Martes de Semana Santa 2020

El evangelio de hoy (Jn 13:21-33,36-38) es muy extraño. Es un momento misterioso del relato que nos está ocupando esta semana, un relato en el que debemos ser capaces de encontrarnos. Si no podemos hacerlo, si no podemos encontrarnos en este relato, tampoco encontraremos a Jesús. 

Está cenando y ‘se turbó en su interior’. No está enfrentando el fin de su vida con un estoico desapego. Pero tampoco entra en pánico. Filosóficamente, la muerte es algo que podemos objetivar, distanciándola de nosotros. Está allá, afuera, es algo que afecta a otros. Pero, justo como la crisis presente nos ha demostrado, no está ahí afuera. Ahora o más tarde, viene por todos nosotros. Será mejor estar preparados y ¿qué mejor manera que practicar el morir? Un camino espiritual no nos aísla en una seguridad falsamente alejada del dato duro de nuestra mortalidad. Jesús tembló ante ello. Pero la oración profunda nos muestra lo que la muerte, esa gran incógnita, es en realidad. La meditación, creámoslo o no, es oración profunda.

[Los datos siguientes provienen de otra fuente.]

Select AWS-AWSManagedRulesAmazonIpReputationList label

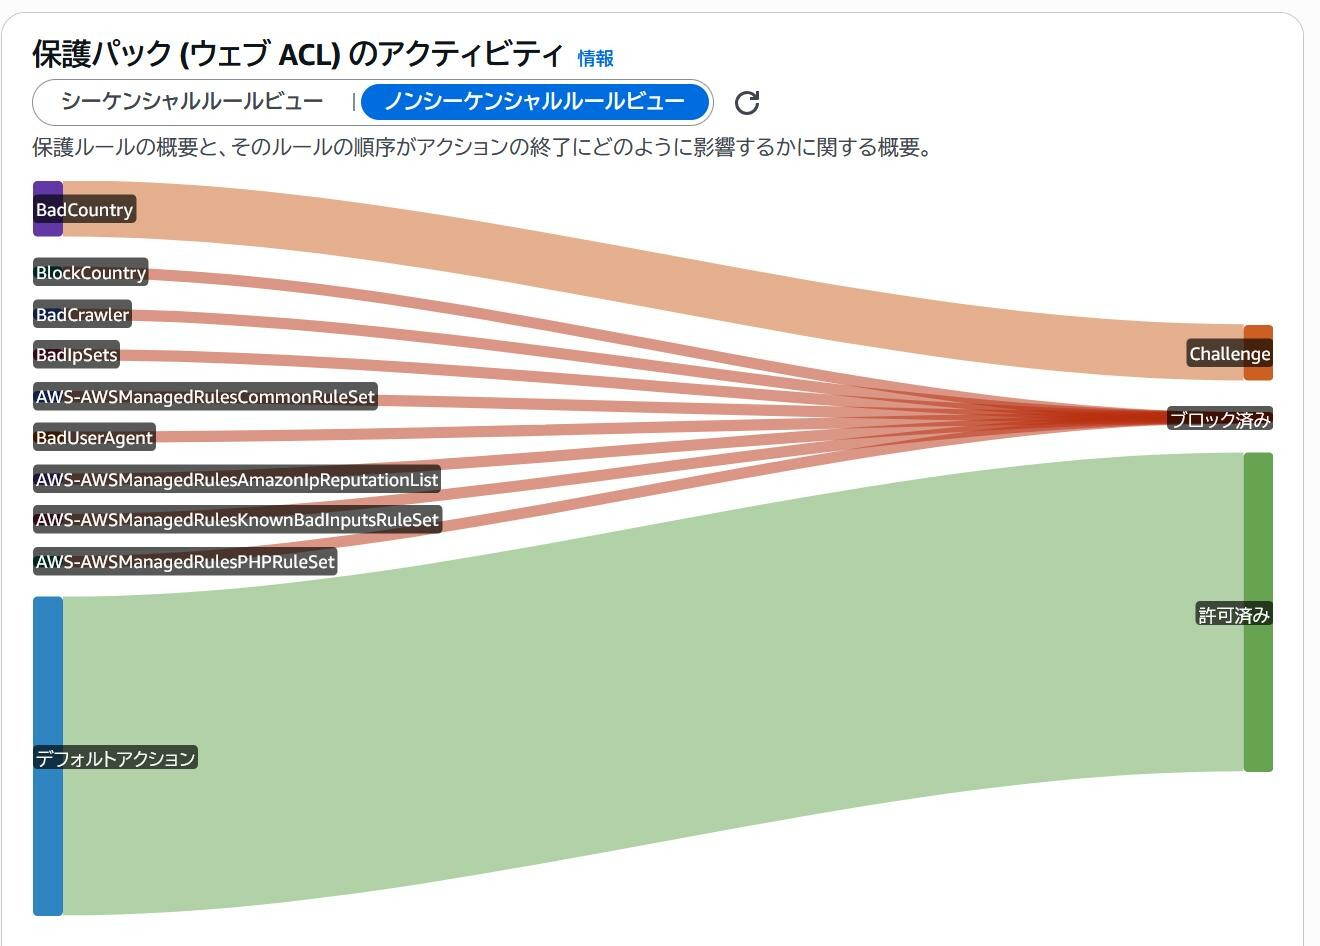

Podemos entrever la mente de Jesús cada vez que vemos, en nosotros, la manera en la que la meditación nos hace a la vez más sensibles y vulnerables al sufrimiento; liberándonos a la vez del instinto de lastimar a aquellos que nos han herido. El sufrimiento se presenta de muchas maneras: en este momento del relato es el dolor más descarnado de una traición íntima, la muerte del amor.

Jesús le dice directamente a sus discípulos que uno de ellos habrá de traicionarlo. Se quedan desconcertados y comienzan a murmurar entre ellos preguntándose quién podrá ser. Pedro le pide a Juan, el discípulo más cercano, que estaba reclinado junto a él, que le pregunte quién será. Jesús acepta, como amigo íntimo comparte todo. Le da un pedazo de pan a Judas para significar que es aquel cuyo nombre quedará por siempre maldito en la historia después de esta noche.

En ese instante ‘Satanás entró en Judas’. Esta es una inversión obscura de lo que debería suceder. El pan que Jesús comparte con Judas es el  mismo con el que Jesús se identifica: ‘este es mi cuerpo’. Al dar el pan, se da a sí mismo, como cada cristiano que celebra la Eucaristía siente de alguna manera. Pero ¿Satanás? De súbito esto se vuelve como una misa negra, del tipo que las sectas satánicas celebran. No el recibir la sagrada comunión, sino la blasfemia, la liberación de la perversa obscuridad de la auto destrucción.

El corazón humano es bueno, divino. La gente se vuelve al otro como los 600,000 en Inglaterra que en 24 horas se ofrecieron a ayudar a otros durante la crisis. Pero también hay un corazón de tinieblas con el que tratar. Quedan jirones de estas tinieblas en cada uno de nosotros. En los seres humanos, aun entre aquellos que comparten su intimidad, las tinieblas pueden convertirse en algo personal y consciente: la persona que tosió en los rostros de la policía que les avisaba que estaban rompiendo las reglas de distanciamiento social; el pedófilo que prepara a sus víctimas; el asesino serial; la persona adicta; aquellos que han sido corrompidos por el poder o el dinero.

Esas tinieblas esperan, inconsciente e impersonalmente, en los miles de millones de virus del Covid-19 que podrían caber en el espacio que ocupa este punto y aparte.

No sabemos mucho acerca del virus ni tampoco por qué Judas traicionó a su maestro y amigo. Las tinieblas son obscuras. El evangelio anuncia que cuando Judas se levantó de la mesa para ir a traicionar a Jesús, ‘la noche cayó’.